|
|
|
My approach to guessing a gender from a first name.
|
|
13 points
by Stromgren
4697 days ago
|
|
Hi!
A short time ago, i decided to try and build an API that would try to guess the gender of a first name. I thought this might be useful for segmenting user lists for campaigning, analytics or similar.
My first approach was to use a dataset of approved names from a few European countries. This was in the believe that most countries had lists like this (Which they don't) and i planned to add them as i went along. I got wiser and the first feedback i got also told me that the API should be able to do probabilistic guesses and if possible, also offer some sort of localization filter to achieve more accurate guesses.
I decided to take an approach of using large, growing datasets of user profiles from social networks. Each entry containing a first name, a gender, a country_id and language_id. At last, i exposed this datamodel through http://genderize.io
It responds in JSON. Simple example: http://api.genderize.io?name=robin
I am now looking to get some feedback on my new approach. What do you think of this way of doing guesses. What do you think of the API? Any feedback is welcome.

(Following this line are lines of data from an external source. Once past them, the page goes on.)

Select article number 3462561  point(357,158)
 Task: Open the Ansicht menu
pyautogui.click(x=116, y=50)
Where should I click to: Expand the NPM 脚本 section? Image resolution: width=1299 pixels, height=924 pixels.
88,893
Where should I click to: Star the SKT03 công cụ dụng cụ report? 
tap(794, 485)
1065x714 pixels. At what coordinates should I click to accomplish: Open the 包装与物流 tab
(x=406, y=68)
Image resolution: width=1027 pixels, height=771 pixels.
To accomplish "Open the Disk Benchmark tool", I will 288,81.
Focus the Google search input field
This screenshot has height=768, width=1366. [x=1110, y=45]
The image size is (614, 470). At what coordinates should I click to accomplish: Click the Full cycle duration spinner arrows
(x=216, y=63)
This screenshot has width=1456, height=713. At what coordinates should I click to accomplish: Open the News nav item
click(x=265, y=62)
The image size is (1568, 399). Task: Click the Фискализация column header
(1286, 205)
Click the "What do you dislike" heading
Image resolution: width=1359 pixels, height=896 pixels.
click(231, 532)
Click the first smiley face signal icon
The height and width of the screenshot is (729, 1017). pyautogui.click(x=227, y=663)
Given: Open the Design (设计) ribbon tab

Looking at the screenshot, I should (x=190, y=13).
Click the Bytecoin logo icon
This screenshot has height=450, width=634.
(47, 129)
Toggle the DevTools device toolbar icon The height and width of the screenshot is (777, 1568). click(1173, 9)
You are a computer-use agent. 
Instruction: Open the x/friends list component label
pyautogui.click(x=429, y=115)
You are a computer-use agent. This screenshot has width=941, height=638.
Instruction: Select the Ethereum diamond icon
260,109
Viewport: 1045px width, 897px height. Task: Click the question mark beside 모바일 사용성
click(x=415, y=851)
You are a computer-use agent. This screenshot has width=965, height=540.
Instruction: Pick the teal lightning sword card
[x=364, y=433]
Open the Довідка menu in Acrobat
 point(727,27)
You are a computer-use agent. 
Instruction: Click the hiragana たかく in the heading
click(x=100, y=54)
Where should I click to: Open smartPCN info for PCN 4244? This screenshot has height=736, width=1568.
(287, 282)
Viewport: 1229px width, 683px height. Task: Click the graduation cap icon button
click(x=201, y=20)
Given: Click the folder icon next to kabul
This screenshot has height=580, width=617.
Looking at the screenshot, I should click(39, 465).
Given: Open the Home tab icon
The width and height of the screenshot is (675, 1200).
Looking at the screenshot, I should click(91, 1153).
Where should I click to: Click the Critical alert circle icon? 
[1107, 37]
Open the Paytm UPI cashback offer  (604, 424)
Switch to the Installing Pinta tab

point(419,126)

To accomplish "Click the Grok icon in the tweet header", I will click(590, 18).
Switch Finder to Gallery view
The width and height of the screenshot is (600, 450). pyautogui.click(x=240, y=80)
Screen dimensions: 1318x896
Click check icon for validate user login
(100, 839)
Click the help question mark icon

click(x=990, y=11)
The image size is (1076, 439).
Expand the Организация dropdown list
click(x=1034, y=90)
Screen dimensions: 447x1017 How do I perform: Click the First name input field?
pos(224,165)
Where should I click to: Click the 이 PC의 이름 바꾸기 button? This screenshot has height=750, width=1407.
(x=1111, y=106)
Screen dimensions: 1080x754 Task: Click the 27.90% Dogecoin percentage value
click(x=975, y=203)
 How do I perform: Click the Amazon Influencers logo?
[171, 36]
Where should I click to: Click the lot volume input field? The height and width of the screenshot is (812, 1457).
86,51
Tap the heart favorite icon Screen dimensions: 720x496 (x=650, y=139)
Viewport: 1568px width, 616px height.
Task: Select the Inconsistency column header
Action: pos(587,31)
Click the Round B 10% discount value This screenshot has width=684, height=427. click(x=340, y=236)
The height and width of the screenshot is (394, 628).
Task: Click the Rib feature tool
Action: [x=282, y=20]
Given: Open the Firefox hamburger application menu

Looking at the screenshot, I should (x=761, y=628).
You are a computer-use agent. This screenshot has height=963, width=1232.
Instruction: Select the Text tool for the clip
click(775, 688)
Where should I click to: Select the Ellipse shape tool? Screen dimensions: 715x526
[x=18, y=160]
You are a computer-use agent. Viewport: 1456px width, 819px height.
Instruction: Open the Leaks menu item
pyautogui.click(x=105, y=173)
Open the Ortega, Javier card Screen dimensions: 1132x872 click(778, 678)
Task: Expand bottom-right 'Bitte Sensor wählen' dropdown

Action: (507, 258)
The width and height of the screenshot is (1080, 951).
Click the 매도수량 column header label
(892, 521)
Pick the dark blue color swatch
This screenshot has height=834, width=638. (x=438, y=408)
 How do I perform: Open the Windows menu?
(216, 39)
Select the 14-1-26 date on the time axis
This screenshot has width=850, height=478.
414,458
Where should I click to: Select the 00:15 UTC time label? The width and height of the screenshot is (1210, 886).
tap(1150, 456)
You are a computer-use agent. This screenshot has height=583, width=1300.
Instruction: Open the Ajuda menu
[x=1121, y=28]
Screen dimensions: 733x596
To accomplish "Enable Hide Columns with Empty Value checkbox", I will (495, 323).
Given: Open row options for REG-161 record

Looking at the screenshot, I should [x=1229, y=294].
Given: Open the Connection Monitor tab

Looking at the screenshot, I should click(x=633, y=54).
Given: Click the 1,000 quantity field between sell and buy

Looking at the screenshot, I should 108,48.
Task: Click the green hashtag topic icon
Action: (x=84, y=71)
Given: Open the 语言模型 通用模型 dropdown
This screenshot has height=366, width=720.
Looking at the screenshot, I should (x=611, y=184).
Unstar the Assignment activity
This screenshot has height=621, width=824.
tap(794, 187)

The API is completely free by the way. |
|
Obviously you need to run a test that uses a list of real people's names and genders to measure the method's accuracy. But remember the following points:
* People might resent any effort to pin down their gender in a commercial or advertising context.
* The negative outcome for a gender misidentification may be much greater than the positive outcome for a correct one.
* Gender-neutral names are becoming increasingly fashionable among well-educated parents, i.e. people who have money.
On that basis and in my opinion, unless you can get above 90% accuracy, it's not worth doing.
Some popular gender-neutral names:
http://www.babynames1000.com/gender-neutral/
http://thestir.cafemom.com/pregnancy/157282/25_best_genderne...
http://en.wikipedia.org/wiki/Unisex_name#English
A quote: "Unisex names have been enjoying a decent amount of popularity in English speaking countries in the past several decades."